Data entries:
+++++
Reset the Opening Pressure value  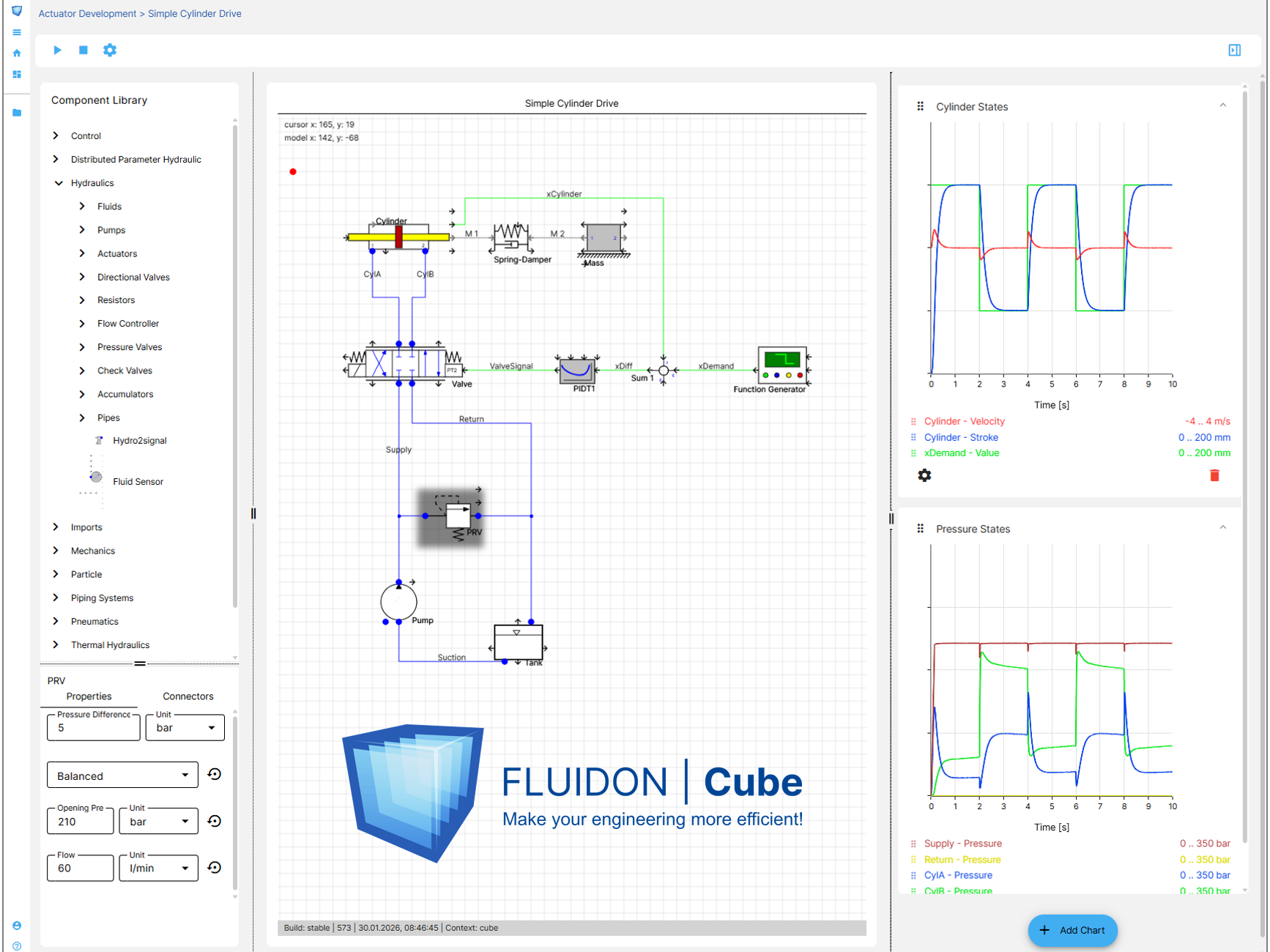point(215,821)
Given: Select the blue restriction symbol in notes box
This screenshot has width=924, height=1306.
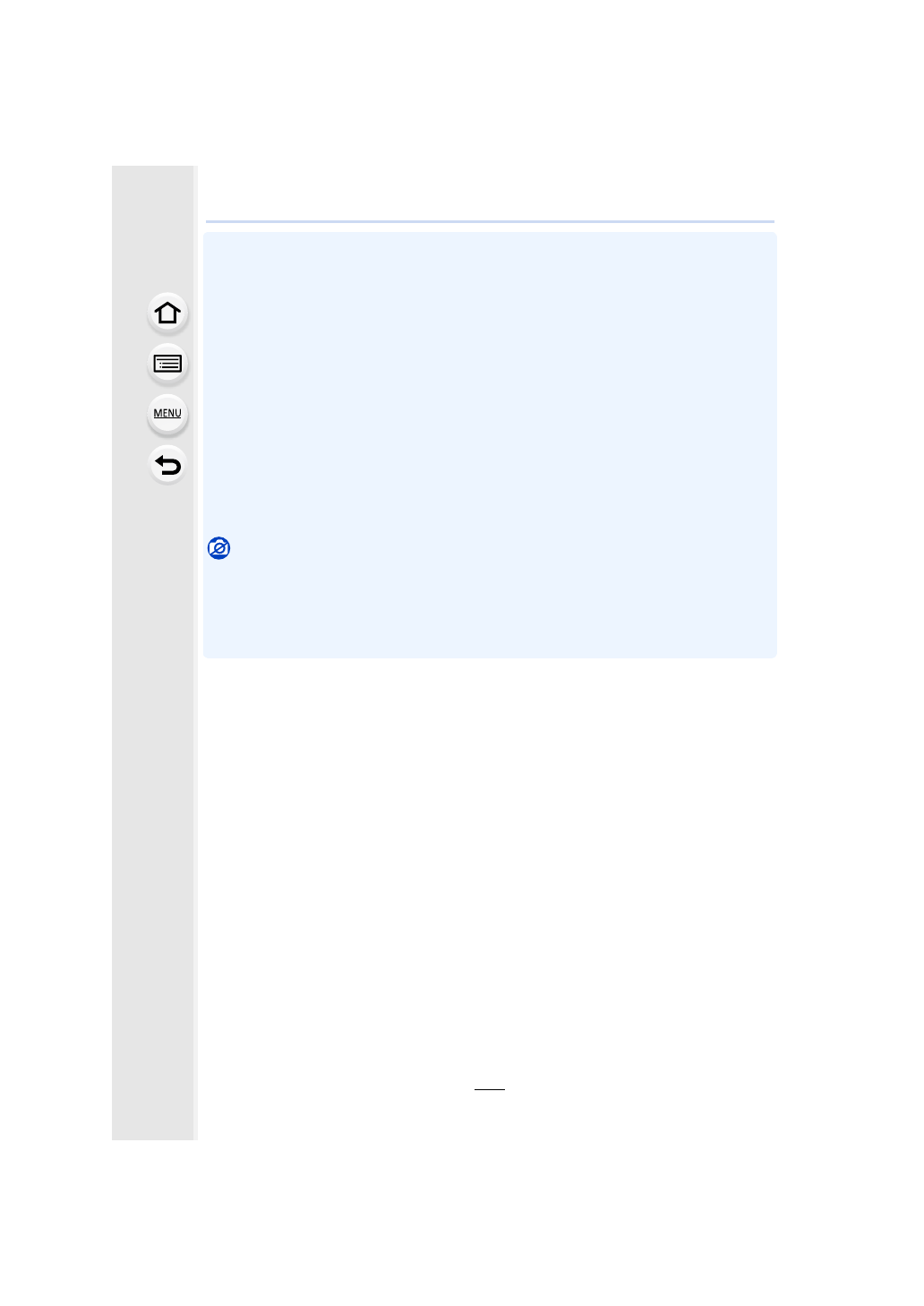Looking at the screenshot, I should (218, 548).
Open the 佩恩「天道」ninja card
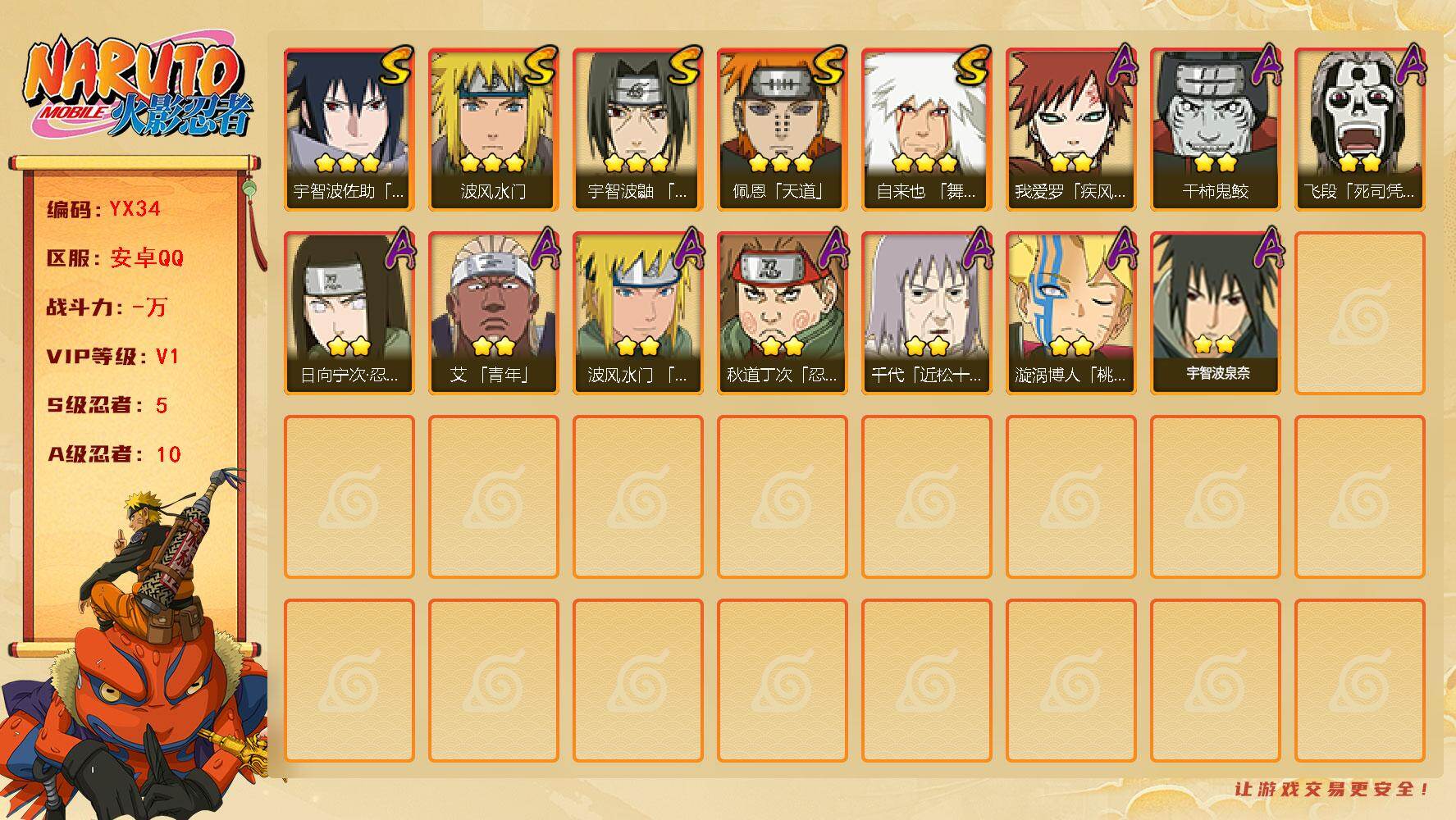 782,129
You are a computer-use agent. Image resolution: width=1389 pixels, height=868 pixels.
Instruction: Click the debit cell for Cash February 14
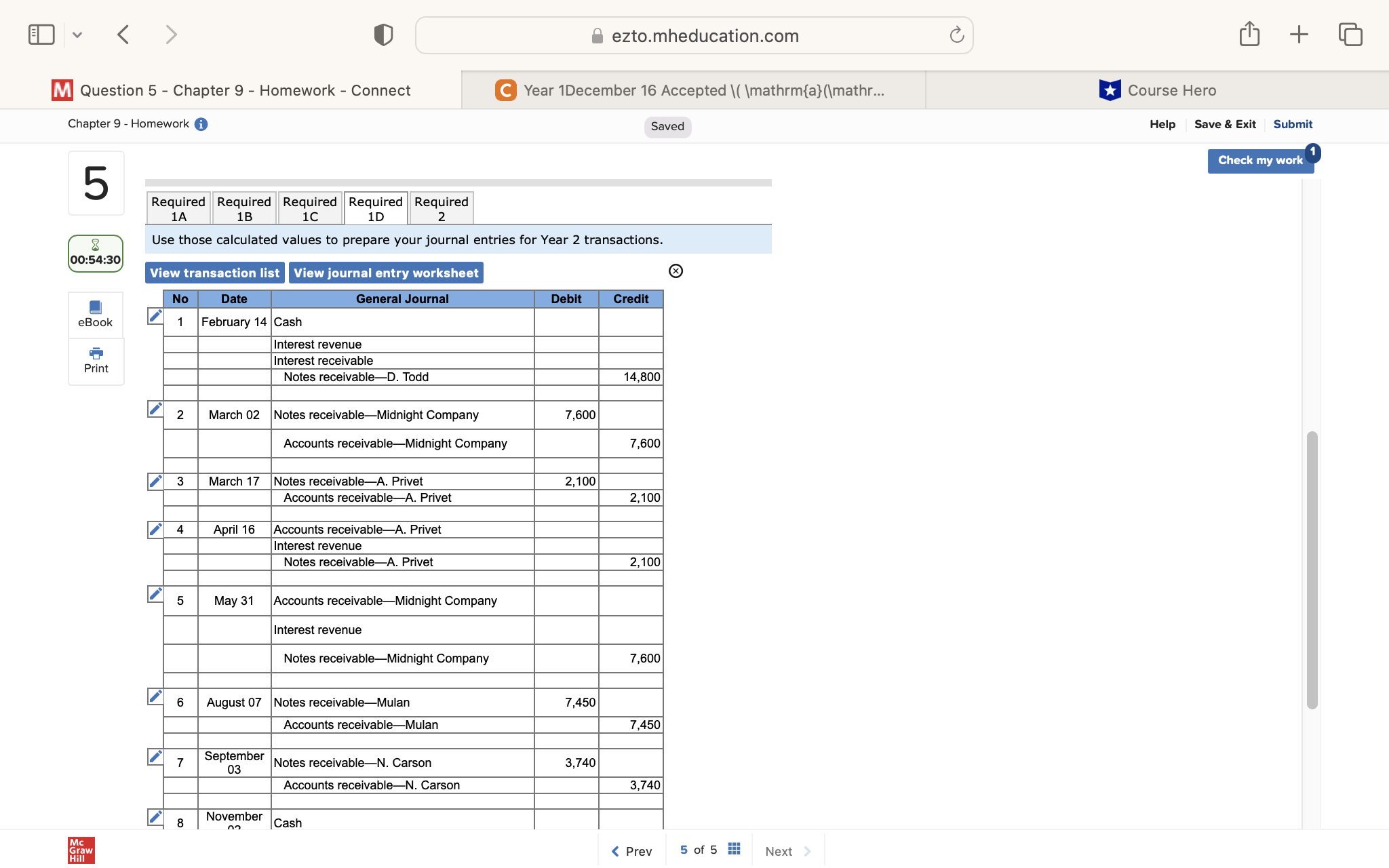566,322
+++++
◆ WHAT THE TASK ASKS
Give the items starting at the line containing "Open the 佩恩「天道」ninja card" and ending at the last item as a Markdown table with columns "No." and "Line", skipping blank lines and leaving out the pictures.

◆ EXERCISE SOLUTION
| No. | Line |
|---|---|
| 1 | Open the 佩恩「天道」ninja card |
| 2 |  782,129 |
| 3 | You are a computer-use agent. Image resolution: width=1389 pixels, height=868 pixels. |
| 4 | Instruction: Click the debit cell for Cash February 14 |
| 5 | 566,322 |